··· Passage shown
What IT leaders in Canadian banking could learn from Goldman Sachs’ CIO

He calls himself “the poster boy for diversity” — he’s gay, Hispanic and has more tattoos than is probably typical in financial services — but it’s Marty Chavez’s insights as a CIO that really make him stand out.

Speaking at a recent enterprise IT event hosted by Re/Code in New York, the IT leader for Goldman Sachs offered a fascinating take on how technology is changing the nature of banking. The half-hour interview is worth watching not only by his peers in Canadian financial services, but other sectors as well.

As you might expect, Chavez’s resources are considerable, with more than 11,000 engineers and a third of the organization’s overall headcount. From an IT infrastructure perspective, he’s handling 120,000 servers as part of a private cloud, and his team has written 1.4 billion lines of code, including a bunch in a custom language Goldman Sachs invented.
······
§ **Exercise requirements**: Copy the article on Goldman Sachs' CIO between "Speaking at a" and "Goldman Sachs invented.", inclusive, and substitute "developers" for "engineers". The data that come next are separate from the article on Goldman Sachs' CIO.
··· Data lines
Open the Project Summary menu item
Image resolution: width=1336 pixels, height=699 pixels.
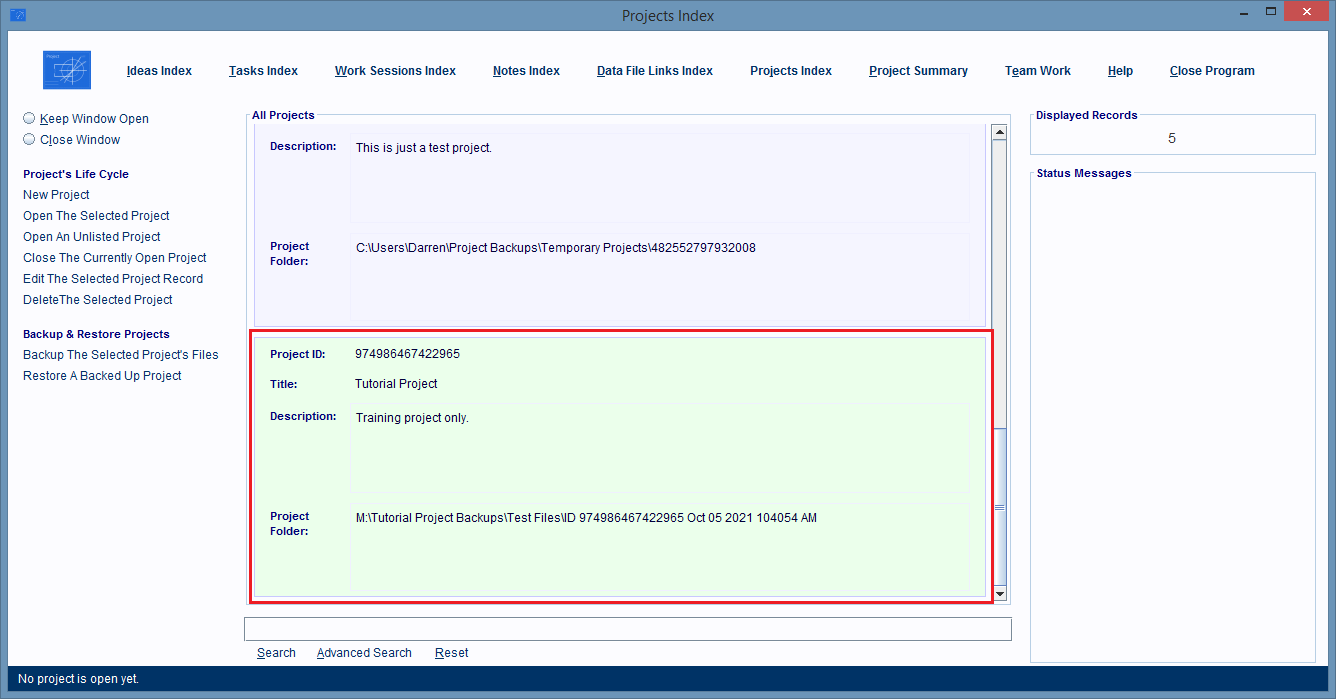point(918,71)
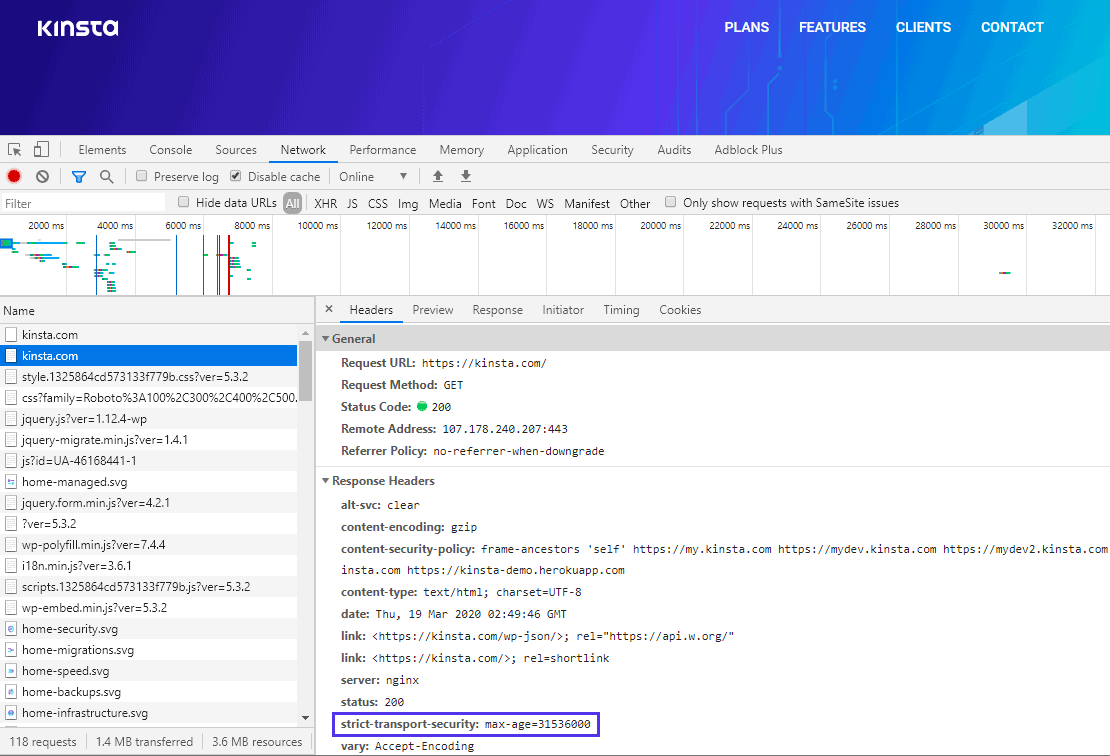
······
§ **Response to this exercise**:
Speaking at a recent enterprise IT event hosted by Re/Code in New York, the IT leader for Goldman Sachs offered a fascinating take on how technology is changing the nature of banking. The half-hour interview is worth watching not only by his peers in Canadian financial services, but other sectors as well.

As you might expect, Chavez’s resources are considerable, with more than 11,000 developers and a third of the organization’s overall headcount. From an IT infrastructure perspective, he’s handling 120,000 servers as part of a private cloud, and his team has written 1.4 billion lines of code, including a bunch in a custom language Goldman Sachs invented.